Filing For Bankruptcy in the UK

Filing for bankruptcy in the United Kingdom can be a daunting experience but not an impossible one. You just need to take your time and work through each step methodically.

There are people and organisations available to help and advise you through the process. One of the best ‘free’ services is the Citizen’s Advice Bureau, simply find your local branch and call them or drop in. They are there to help.

The initial step is to start the process by filing a bankruptcy petition, if you are filing for bankruptcy yourself then this will be called a ‘Debtor’s Petition’. If you wish to file for bankruptcy you need to visit your local court and they will give you the details of your closest county court that actually deals with bankruptcy hearings.

If your creditors, the people you owe money to, are forcing you to go bankrupt then they will file the bankruptcy petition. This is then called a ‘Creditor’s Petition’ and can only be filed by those people that you owe £750 or more to.

When you file the petition for bankruptcy there is a charge of £370 to the court, this covers the court fee andalso the official receiver’s deposit.

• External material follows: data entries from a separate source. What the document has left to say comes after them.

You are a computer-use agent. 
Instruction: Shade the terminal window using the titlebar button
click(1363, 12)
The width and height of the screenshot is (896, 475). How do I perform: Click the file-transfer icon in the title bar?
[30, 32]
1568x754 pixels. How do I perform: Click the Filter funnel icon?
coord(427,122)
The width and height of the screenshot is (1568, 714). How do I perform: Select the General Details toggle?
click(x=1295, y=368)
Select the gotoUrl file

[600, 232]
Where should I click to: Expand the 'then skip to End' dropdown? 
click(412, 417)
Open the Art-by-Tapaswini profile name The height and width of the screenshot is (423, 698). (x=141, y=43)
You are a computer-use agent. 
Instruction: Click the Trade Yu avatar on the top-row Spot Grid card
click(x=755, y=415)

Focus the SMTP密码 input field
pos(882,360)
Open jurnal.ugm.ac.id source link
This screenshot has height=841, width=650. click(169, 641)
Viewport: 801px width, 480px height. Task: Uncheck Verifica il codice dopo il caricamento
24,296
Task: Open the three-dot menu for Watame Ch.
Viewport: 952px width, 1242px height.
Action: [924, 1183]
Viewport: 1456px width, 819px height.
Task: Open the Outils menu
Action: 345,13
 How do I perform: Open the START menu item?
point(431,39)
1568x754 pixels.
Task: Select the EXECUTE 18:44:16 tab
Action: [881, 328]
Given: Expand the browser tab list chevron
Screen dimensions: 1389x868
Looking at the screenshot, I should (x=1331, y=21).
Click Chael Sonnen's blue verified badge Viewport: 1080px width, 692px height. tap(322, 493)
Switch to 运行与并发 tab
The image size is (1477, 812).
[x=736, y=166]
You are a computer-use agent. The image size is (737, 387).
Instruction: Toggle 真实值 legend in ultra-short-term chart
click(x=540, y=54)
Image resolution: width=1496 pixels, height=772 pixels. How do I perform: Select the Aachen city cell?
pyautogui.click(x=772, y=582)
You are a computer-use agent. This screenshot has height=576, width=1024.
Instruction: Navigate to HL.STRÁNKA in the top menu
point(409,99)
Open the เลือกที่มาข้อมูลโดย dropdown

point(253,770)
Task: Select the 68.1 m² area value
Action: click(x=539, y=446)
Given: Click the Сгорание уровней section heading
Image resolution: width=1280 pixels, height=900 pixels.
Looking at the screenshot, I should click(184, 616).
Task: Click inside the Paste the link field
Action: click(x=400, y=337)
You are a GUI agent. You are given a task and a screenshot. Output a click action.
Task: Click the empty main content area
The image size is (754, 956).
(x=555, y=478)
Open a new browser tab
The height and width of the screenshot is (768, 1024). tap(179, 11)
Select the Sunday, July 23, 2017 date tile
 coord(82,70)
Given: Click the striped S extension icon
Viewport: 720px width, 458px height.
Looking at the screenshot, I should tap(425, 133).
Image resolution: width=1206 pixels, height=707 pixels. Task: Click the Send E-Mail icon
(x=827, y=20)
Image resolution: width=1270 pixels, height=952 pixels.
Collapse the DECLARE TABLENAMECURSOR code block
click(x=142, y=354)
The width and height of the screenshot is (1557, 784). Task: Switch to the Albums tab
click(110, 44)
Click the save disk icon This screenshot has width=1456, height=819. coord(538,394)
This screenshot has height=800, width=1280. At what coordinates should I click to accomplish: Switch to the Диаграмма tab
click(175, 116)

Once the petition has been filed there will be a court date set. This will be for the first hearing. During this hearing one of the following options will occur:

* The court may require more information before it decides whether to issue a bankruptcy order therefore the proceedings will have to be delayed.

* The court may dismiss the bankruptcy petition that has been filed.

* There maybe an individual voluntary arrangement put in place via an insolvency practitioner.

* The court will make a bankruptcy order immediately and you will be declared bankrupt straight away.

You will discover that once a bankruptcy order has been made that an official receiver will be nominated to look after all your affairs. An official receiver is a civil servant and also an officer of the court.

Once you have been declared bankrupt, you will need to have an interview with the official receiver. During this initial meeting you will discuss your reasons for declaring yourself bankrupt. The official receiver will weigh up your assets and your liabilities, you will then be appointed a trustee. If you have no assets you will not require a trustee.

The trustee is the person that is responsible for selling any property that you actually own and dividing the sale proceeds between your creditors.

You will be discharged automatically from bankruptcy generally a year from the date that the bankruptcy order was issued.

Always consider all the options open to you before you file for bankruptcy, weigh everything up carefully. If bankruptcy is still the answer then do not panic, all you need is accurate and up to date information on the whole process. When I filed for bankruptcy I wish I had someone who was willing to explain all the jargon which made bankruptcy seem so mysterious and frightening.